Not only was permission to serve out of the jurisdiction set aside, but the Court expressly refused to re-grant it. Costs were ordered against the claimant.
The judgment is highly critical of BTA’s and its counsel team’s ‘‘extremely serious and…inexcusable’’ failure to give full and frank disclosure. Wallbank J found that the use of the BVI SPVs as anchor defendants was “no more than an artifice” and that the Court had been ‘‘misled’’ into thinking that the BVI SPVs were key to the present claim. Further, the judge was persuaded that the ‘‘omissions must have been deliberate” and that BTA restored and joined the BVI SPVs as defendants purely to serve as anchor defendants, in order for BTA to get through the NPP Gateway, so that it could bring perceived ‘deep-pocket’ defendants to be sued in the BVI.

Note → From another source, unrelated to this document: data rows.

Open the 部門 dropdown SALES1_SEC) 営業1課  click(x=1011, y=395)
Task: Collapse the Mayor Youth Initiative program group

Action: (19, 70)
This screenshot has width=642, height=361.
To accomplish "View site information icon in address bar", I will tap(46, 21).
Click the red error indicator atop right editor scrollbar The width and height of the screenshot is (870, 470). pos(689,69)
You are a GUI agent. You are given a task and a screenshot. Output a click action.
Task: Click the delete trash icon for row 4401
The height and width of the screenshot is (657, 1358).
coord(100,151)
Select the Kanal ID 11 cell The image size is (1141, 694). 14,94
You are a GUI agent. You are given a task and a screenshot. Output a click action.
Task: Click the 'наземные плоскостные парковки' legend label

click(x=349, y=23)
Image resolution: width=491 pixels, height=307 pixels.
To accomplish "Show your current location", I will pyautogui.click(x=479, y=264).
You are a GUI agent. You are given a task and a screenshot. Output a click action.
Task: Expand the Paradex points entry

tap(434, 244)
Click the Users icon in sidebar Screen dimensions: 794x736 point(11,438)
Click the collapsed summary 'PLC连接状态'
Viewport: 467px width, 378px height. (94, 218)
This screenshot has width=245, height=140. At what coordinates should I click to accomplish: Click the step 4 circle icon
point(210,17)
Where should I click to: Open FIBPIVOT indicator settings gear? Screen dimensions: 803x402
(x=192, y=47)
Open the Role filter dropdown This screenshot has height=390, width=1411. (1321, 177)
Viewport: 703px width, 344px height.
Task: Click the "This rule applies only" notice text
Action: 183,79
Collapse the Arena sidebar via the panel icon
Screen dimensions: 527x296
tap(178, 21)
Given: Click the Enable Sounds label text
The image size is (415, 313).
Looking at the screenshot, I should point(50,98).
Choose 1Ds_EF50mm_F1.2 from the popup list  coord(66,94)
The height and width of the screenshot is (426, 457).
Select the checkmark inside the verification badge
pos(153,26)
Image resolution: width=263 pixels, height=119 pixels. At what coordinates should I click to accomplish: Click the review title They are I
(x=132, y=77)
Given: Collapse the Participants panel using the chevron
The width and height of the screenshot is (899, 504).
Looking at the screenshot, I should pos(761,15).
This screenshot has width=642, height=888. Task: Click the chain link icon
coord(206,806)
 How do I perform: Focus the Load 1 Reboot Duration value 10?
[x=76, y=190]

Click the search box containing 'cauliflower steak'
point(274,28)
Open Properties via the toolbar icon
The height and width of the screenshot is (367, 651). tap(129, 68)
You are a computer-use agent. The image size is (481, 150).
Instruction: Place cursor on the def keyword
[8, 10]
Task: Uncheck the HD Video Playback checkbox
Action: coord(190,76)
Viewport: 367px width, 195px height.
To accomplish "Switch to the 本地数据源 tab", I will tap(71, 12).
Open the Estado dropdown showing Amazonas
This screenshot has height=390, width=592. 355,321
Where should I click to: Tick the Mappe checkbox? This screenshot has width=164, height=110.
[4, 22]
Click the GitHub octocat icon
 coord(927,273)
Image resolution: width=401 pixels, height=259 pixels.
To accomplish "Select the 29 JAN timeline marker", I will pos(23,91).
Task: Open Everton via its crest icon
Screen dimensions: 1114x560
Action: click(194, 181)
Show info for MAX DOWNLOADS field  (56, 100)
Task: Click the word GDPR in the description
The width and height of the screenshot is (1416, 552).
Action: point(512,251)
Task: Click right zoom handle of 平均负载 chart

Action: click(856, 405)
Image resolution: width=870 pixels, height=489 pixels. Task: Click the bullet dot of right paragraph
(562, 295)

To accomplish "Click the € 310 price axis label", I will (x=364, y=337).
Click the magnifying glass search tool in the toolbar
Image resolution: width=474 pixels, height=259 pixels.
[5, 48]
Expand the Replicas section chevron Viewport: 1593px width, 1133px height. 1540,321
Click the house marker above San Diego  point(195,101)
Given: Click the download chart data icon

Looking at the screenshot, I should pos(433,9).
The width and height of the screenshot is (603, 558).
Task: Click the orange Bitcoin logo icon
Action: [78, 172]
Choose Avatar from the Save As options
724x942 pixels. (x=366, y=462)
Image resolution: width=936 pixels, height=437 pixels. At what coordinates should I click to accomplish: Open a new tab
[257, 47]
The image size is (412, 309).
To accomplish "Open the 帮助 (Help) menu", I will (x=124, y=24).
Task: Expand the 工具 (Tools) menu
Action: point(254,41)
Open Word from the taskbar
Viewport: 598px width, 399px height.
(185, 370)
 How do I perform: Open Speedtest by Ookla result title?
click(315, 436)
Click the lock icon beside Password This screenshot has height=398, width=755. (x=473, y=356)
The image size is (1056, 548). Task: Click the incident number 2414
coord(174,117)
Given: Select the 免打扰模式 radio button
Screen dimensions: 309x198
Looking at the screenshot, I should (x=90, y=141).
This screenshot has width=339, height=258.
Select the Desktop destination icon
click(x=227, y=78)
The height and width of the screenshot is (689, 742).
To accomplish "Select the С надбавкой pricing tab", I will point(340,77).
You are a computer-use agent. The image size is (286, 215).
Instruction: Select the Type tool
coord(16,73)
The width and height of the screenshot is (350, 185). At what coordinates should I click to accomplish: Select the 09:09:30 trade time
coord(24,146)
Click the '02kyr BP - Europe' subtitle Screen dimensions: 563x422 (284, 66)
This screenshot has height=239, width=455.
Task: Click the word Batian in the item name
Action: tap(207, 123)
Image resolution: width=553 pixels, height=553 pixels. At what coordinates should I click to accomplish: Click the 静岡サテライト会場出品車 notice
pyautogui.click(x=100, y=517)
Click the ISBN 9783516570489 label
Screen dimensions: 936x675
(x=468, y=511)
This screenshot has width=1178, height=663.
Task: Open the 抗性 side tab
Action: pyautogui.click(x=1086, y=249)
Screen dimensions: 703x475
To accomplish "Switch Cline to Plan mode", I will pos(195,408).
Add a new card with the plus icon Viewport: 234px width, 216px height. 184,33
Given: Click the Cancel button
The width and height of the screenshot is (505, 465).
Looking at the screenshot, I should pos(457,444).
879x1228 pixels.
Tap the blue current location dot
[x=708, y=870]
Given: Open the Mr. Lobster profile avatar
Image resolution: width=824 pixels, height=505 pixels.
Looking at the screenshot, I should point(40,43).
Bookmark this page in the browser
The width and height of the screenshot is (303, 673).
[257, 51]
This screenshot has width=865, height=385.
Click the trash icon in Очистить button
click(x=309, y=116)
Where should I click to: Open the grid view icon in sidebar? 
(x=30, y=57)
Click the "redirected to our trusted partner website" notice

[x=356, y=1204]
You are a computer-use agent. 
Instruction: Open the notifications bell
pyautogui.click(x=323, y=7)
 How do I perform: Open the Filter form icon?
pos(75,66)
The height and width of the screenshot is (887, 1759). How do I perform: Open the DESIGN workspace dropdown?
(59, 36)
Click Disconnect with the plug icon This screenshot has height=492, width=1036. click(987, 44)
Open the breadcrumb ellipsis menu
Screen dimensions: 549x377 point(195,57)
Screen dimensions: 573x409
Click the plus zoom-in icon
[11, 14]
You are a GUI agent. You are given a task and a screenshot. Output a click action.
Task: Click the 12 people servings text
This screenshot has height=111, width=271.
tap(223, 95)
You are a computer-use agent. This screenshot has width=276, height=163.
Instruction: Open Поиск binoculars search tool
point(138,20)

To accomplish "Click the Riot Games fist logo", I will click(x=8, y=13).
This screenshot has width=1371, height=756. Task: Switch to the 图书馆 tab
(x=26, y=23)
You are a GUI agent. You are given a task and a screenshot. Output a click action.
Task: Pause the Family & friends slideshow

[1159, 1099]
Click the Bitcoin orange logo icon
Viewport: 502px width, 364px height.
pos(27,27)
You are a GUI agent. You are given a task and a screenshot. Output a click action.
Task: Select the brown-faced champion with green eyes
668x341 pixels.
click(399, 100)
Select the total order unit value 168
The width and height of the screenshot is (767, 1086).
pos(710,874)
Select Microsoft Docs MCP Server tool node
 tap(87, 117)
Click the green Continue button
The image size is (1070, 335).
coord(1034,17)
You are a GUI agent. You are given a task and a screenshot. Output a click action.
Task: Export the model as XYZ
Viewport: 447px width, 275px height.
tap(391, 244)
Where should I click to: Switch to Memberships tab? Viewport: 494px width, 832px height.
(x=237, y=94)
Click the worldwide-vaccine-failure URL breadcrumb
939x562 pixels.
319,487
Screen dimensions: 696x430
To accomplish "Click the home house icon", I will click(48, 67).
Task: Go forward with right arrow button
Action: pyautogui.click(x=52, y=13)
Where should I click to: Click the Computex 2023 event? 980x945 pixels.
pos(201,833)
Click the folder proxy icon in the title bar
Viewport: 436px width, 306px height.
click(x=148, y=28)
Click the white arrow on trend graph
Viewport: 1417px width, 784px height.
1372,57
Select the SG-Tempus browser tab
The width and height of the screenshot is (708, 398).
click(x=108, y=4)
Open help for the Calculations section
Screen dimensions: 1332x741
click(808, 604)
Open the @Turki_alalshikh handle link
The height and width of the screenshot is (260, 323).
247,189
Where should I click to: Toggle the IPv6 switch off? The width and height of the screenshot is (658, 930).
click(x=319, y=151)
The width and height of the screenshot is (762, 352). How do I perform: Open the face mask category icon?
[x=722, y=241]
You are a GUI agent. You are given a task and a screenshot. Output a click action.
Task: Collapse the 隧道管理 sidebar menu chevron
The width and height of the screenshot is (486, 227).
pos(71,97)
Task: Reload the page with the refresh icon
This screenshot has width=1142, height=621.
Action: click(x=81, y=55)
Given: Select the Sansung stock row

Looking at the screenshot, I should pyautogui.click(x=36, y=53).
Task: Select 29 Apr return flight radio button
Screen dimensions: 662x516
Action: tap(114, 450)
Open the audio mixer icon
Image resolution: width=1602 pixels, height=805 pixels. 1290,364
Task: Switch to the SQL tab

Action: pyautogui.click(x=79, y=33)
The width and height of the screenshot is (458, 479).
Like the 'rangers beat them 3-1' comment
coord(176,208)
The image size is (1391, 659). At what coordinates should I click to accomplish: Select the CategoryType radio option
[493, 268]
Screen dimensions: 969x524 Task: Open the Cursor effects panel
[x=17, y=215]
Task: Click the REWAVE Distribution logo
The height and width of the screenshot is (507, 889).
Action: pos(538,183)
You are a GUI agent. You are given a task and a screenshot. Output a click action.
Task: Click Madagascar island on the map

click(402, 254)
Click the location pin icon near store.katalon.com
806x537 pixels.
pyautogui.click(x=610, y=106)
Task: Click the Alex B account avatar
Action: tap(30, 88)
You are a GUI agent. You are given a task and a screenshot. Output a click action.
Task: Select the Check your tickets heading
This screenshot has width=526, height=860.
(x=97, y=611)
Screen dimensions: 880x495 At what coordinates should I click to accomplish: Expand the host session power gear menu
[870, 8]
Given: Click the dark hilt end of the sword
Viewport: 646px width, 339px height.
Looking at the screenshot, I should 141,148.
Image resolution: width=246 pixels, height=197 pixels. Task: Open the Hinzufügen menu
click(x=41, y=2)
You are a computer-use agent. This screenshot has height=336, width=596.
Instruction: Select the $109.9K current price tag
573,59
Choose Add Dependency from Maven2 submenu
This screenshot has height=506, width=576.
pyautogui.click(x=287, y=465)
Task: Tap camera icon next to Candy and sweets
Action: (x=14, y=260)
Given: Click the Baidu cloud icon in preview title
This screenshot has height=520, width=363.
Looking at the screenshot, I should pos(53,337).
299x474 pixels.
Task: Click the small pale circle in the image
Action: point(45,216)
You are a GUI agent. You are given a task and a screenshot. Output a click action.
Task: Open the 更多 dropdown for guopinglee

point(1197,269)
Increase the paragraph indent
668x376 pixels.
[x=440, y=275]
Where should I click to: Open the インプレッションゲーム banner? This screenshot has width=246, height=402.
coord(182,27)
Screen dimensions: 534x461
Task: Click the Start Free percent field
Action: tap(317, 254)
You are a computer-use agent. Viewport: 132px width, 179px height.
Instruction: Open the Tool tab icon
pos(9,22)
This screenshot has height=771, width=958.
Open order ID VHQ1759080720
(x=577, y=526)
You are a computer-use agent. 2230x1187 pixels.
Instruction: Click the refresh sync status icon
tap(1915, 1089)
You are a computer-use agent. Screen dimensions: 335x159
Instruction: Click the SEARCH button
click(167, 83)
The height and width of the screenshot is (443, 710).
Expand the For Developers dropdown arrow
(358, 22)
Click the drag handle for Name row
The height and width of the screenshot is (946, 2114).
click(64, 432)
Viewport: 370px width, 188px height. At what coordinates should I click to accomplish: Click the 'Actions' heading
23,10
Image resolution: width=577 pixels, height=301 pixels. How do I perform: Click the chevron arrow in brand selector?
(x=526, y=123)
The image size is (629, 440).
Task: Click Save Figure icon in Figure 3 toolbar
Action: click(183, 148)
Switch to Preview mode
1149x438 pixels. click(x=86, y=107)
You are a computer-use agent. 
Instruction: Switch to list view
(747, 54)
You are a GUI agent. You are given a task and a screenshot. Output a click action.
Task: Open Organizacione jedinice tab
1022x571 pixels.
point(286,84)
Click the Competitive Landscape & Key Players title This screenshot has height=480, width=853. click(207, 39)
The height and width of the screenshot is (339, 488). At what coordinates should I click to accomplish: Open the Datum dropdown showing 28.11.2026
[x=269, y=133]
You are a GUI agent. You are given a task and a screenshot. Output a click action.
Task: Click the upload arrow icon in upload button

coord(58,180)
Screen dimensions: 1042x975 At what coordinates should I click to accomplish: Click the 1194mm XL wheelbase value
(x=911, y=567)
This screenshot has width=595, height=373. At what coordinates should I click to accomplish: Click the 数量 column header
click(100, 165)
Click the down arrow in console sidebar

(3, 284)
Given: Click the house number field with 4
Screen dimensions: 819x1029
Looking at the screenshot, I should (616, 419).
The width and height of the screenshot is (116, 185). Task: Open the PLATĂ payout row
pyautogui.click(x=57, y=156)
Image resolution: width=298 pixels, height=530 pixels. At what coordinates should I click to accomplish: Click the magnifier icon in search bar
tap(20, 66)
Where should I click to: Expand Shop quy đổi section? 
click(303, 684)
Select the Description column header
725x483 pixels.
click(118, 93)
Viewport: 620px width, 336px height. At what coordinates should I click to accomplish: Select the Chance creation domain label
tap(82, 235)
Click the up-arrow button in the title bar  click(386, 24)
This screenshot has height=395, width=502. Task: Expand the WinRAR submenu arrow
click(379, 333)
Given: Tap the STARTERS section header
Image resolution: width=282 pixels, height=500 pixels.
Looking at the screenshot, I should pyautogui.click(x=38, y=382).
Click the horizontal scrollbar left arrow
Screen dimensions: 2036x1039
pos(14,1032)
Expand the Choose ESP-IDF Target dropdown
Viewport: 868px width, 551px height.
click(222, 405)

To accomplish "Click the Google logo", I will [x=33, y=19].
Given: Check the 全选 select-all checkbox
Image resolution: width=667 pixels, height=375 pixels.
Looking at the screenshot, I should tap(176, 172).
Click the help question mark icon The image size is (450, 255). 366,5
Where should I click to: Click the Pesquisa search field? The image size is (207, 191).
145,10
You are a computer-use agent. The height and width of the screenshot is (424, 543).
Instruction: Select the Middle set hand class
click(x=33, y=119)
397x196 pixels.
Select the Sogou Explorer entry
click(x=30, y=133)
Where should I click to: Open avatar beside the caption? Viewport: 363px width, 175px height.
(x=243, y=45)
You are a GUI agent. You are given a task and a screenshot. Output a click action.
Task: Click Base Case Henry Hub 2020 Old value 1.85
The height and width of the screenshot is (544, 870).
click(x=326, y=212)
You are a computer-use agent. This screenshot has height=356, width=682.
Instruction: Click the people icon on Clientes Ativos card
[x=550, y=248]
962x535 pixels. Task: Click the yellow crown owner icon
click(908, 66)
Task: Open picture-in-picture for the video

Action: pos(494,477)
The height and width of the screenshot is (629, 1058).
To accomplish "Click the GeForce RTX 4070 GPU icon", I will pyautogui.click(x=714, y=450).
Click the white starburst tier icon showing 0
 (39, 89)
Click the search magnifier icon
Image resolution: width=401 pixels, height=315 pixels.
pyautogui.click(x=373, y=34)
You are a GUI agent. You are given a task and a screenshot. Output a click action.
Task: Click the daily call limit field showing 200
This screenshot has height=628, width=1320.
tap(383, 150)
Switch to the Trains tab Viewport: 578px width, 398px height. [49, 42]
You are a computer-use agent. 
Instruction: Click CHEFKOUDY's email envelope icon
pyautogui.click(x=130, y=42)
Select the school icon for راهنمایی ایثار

Notably, the case is the first time Wallbank J has made a finding that the reasonable test under ECSC CPR r. 7.3(2)(a)(i) was not satisfied, i.e. that there was between the claimant and defendant a real issue which it was reasonable for the Court to try. Generally, this is regarded as a very easily satisfied test, however Wallbank J noted that the fact that this criterion does not usually present a problem makes it all the more important for Counsel to bring the relevant authorities to the Court’s attention.
The case offers a salutary lesson to any claimant who seeks to mislead the Court in order to obtain an order for service out. The duty of full and frank disclosure, and fair presentation of an ex parte application, has always been strictly applied in the BVI. This case serves as a reminder that breach of that duty will be met with severe consequences.
Three of the four sets of the successful defendants/applicants were represented by London King’s Counsel and their respective BVI legal team. The Conyers team was led by BVI Partner Richard Evans alongside Associate Marie Stewart, who acted without external counsel for the 47th Defendant.